Data from Cerulli Associates seems to support Quigg's and Gamba's assertions. According to the Boston-based research shop, more than half of ETF sponsors (57%) plan to develop active fixedincome ETFs in 2013. Another 86% plan on developing passive products that are unique to their competitors.
"ETF product development in general slowed in 2012 as 153 new ETFs were launched compared to 229 in 2011," noted Alec Papazian, associate director at Cerulli Associates. "2012 was also a record year for ETF closures as 70 strategies were taken off the market. Developers are becoming naturally more deliberate in their product strategy and are looking to offer products that meet a need in the market, instead of throwing out products and hoping some will stick."

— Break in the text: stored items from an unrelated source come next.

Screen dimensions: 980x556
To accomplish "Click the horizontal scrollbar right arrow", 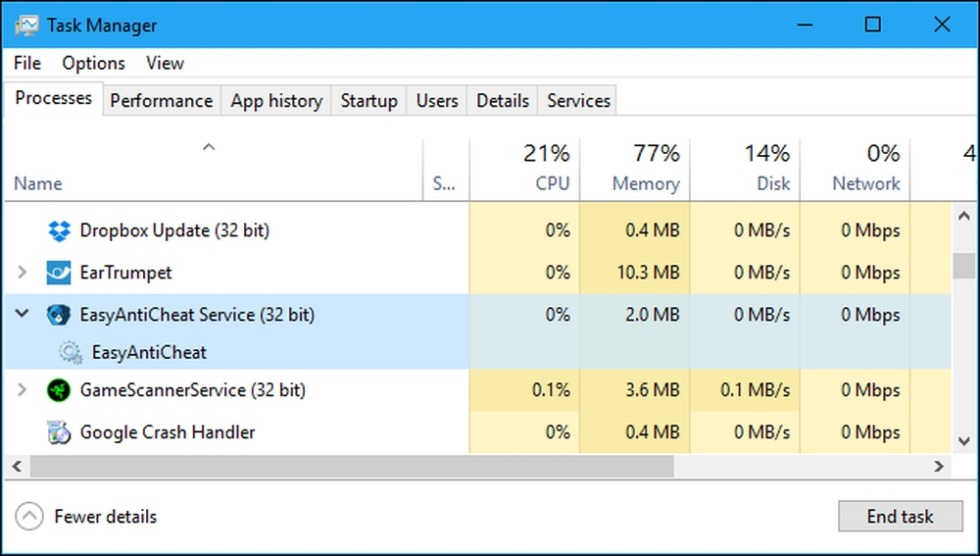I will (x=939, y=466).
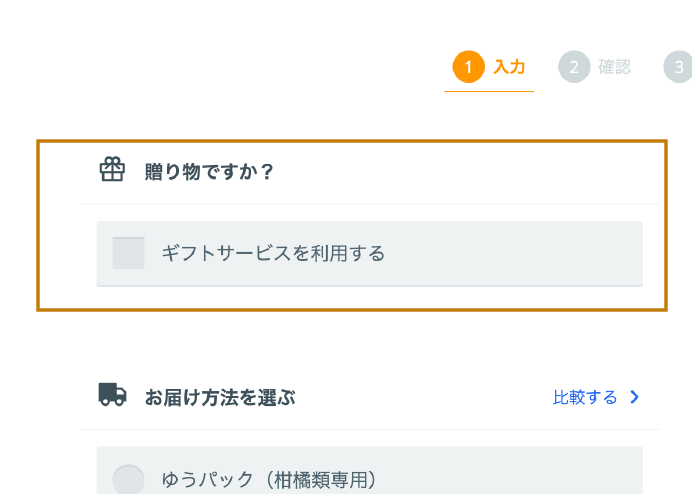
Task: Click the orange step 1 circle
Action: pos(468,67)
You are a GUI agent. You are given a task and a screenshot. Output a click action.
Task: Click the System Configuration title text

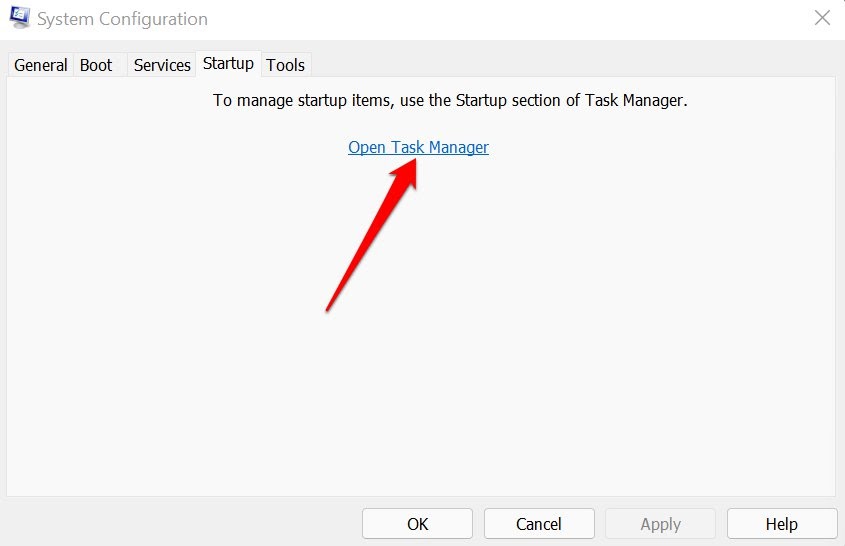tap(124, 19)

Shawn McNinch, global head of Exchange-Traded Fund Services at Brown Brothers Harriman, which provides custody, administration and transfer agency services in support of its ETFsponsors, said he is also seeing an uptick in active and niche ETFs come to market.
"A lot of our new business development discussions have been around supporting active ETFs as well as enhanced beta products," said McNinch.
"People are taking a cautious approach to this space and I think there is more appetite for fixed income active products for the rest of the year and into next year because there is less concern around transparency and managers are more willing to disclose their holdings. That's the area where I would say has the most growth potential," he added. McNinch also noted that a lot of active large mutual fund managers are now looking at entering the active ETF space.
"Some of them have filed to launch active ETFs and I think you'll see a number of them really start to go into this space," he said.
"Some of them are taking a more cautious approach in launching one or two products to gauge their ability to gather assets and some of them are really looking at the big bang approach by pushing out a eries of active ETF strategies."